The classification of Carrion chromomycosis, expressed in 1950 and then undergone, in general, minor changes. There are five main clinical variants of chromomycosis:

  1. Nodular. Erythematoid papules sometimes with scaly surface. This is the initial type of lesion.
  2. Tumor. Large nodules with papillomatous or lobular surface, often covered with brown crusts. Possible severe vegetation.
  3. Verrukozny. Rash resemble vulgar warts at first.
  4. Scale hyperkeratotic. Flat foci of infiltration of various sizes and shapes, sometimes with papillomatous growths.
  5. Scar. It is characterized by atrophic sclerotic areas in the center of the lesions and the presence of fresh rashes on the periphery. The shape of lesions annular or arcuate.

This classification, of course, is only a scheme that allows for the simultaneous existence of lesions of various types and their consecutive transformation.

The incubation period is several weeks or months. At the beginning, an erythematous squamous lesion, resembling plaque psoriasis, appears at the site of the pathogen introduction. Subsequently, depending on what it is transformed into, papillomatous-ulcerative, bumpty or nodular forms of chromomycosis are isolated.
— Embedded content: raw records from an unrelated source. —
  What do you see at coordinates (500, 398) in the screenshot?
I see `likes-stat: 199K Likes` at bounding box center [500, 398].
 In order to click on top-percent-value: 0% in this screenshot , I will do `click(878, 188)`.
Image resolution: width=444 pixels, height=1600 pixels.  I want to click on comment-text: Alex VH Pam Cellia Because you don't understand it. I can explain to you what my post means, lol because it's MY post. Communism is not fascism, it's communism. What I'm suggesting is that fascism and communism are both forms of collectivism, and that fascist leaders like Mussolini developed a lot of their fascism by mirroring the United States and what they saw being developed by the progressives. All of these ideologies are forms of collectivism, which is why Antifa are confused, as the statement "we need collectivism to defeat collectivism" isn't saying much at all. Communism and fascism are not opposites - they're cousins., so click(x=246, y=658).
The papillomatous-ulcerative form is characterized by a center of oval or oblong shape with a diameter of 10 cm and more, with sharp scalloped borders, a smooth infiltrated edge; the lesion is covered with crusts, when removed, ulcerations with warty growths and a small amount of bloody purulent discharge are detected. Sometimes papillomatous growths reach a height of 1 cm; they may resemble cauliflower.

When the tubercle form forms a tubercle of cyanotic-red conical shape, prone to peripheral growth. In the future, its color becomes dark brown; the tubercle is covered with a crust, new elements appear around it, merging into a conglomerate in the form of dense plaques with a scalloped edge. Then the tubercles soften, ulcerate, become covered by papillomatous growths.
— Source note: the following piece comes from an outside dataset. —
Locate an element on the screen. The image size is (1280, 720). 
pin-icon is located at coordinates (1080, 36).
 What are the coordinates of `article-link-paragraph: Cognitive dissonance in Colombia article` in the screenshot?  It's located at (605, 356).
When nodular (gummous) form in the hypodermis nodes are the size of 3-4 cm or more, dense consistency; they are located on a dense infiltrate. The skin above them is cyanotic. The nodes soften with the formation of crusted ulcers, when they are removed, papillomatous vegetation is exposed. For many years, slowly progressing, usually benign, there may be cases of dissemination process in the internal organs.

Diagnosis of Chromomycosis

The diagnosis of chromomycosis is made on the basis of a characteristic clinical picture, microscopic and / or cultural studies of pathological material (scales, crusts, pus). In diagnostically difficult cases, pathological examination is necessary.

The diagnosis of chromomycosis is confirmed by the presence of tissue forms of the fungus in the so-called substrates (scales, histological sections) in the form of so-called sclerotic cells, fumago or dark bodies, which are rounded dark pigmented cells with a double-contoured wall, dividing into two or three parts by a transverse partition . Tissue forms never bud. When culturing flakes, biopsy specimens on Saburo medium, a slowly growing colony appears (2-3 weeks) from olive green to black.

Chromomycosis Treatment

The treatment of chromomycosis is carried out by a dermatologist-mycologist in the hospital; prescribe amphotericin B, potassium or sodium iodide; topical – 20% pyrogallic plaster, Gordeev’s liquid, antifungal ointments.

The prognosis is favorable; with the dissemination process in the internal organs, the brain may be fatal.

Chromomycosis Prevention

Prevention of chromomycosis is not fully developed; it is important to protect the skin from injury, their timely treatment with disinfectants (for example, an alcohol solution of iodine).